▶ _TEXTO FORNECIDO_:
=-=-=-=-=
Inicio
esta carta com uma pergunta filosófica: quando está em Juazeiro do Norte, o
senhor tem conseguido dormir em paz? Refiro-me não à sua administração que,
como temos visto, anda – como eu posso dizer? – muito bem... Quer dizer... Não
é uma coisa que se diga: ai que administração, mas...
Deixe-me
que eu explique a que eu me refiro... Eu perguntava se o senhor, caro prefeito,
dorme em paz sem ouvir um certo barulhinho no ouvido, ou certa picada na pele
que tem, na possibilidade de um tapa, por vezes aplicado contra si mesmo, a única arma
de que se dispõe para uma franca proteção?
Desculpe minha ignorância: é claro que o senhor dorme em paz, porque deve ter central de
ar em casa, ou ventilador potente, ou dinheiro muito para comprar Raquete mata-mosquitos, Baygon, Raid mata-mosquitos e repelente o tanto que quiser...
Quem
não dorme em paz é a população de Juazeiro, sobretudo a população mais carente,
que não pode comprar central de ar, ventilador potente ou Baygon, e outros produtos de proteção, com frequência! Aliás, até quem dispõe destes recursos não
tem dormido em paz, porque as vampiras aladas não se dão por vencidas...
=-=-=-=-=
▶ _INSTRUÇÃO_: Continue a carta ao prefeito de Juazeiro do Norte sobre os mosquitos a partir da última frase apresentada.
=-=-=-=-=
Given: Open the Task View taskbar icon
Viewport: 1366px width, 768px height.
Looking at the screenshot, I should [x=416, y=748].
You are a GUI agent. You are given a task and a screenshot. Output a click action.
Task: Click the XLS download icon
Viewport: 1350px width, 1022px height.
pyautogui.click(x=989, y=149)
=-=-=-=-=
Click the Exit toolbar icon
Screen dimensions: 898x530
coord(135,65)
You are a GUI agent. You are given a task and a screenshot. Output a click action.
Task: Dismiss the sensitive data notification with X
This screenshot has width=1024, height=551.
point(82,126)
=-=-=-=-=
▶ _RESPOSTA_:
Bolsas
de sangue, que poderiam ser doadas para o HEMOCE – instituição realizadora de
trabalho louvável e sério –, têm sido carregadas pelo ar no ventre disforme desses
esvoaçantes monstros noturnos a que a população denomina, com ódio veemente, “muriçoca”.
Será
um problema advindo da falta de saneamento básico da cidade? Será porque o
carro, apelidado popularmente como carro
do fumaceiro, não tem passado há milênios? Ou será mais um elemento convocado
para a perceptível tentativa de destruição da cidade? Sinceramente, não sei...
Minha
cidade tem sofrido muito com isso e eu, que também me vejo no clã dos que não
têm mais sangue a doar para quem toma de mim com violência, peço, amistosamente,
algum auxílio.
Não
sei o que tem causado a proliferação dessa praga – refiro-me às “muriçocas”, claro! – que
tem destruído a cidade. Elas vivem nas sombras e comprazem-se em roubar nosso
sangue como quem não tolera ver em nossas mãos o que nos pertence – lembra muito a postura de alguns políticos brasileiros...
Diante
disso, eu preciso externar, em nome dos moradores da cidade em que nasci, a
necessidade de que algo seja feito. Não é possível suportar essa situação como
se nada estivesse a ocorrer – o sangue representa vida! Que clichê! Pergunto, ainda, ao senhor: não temos mais o direito de deixar a vida circular dentro de
nós, com seu direito constitucional de ir e vir, pelas veias e artérias do
nosso corpo cansado de trabalhar para fazer algo pela cidade? Já que dormir não
nos é mais um direito, que ao menos nosso sangue seja preservado!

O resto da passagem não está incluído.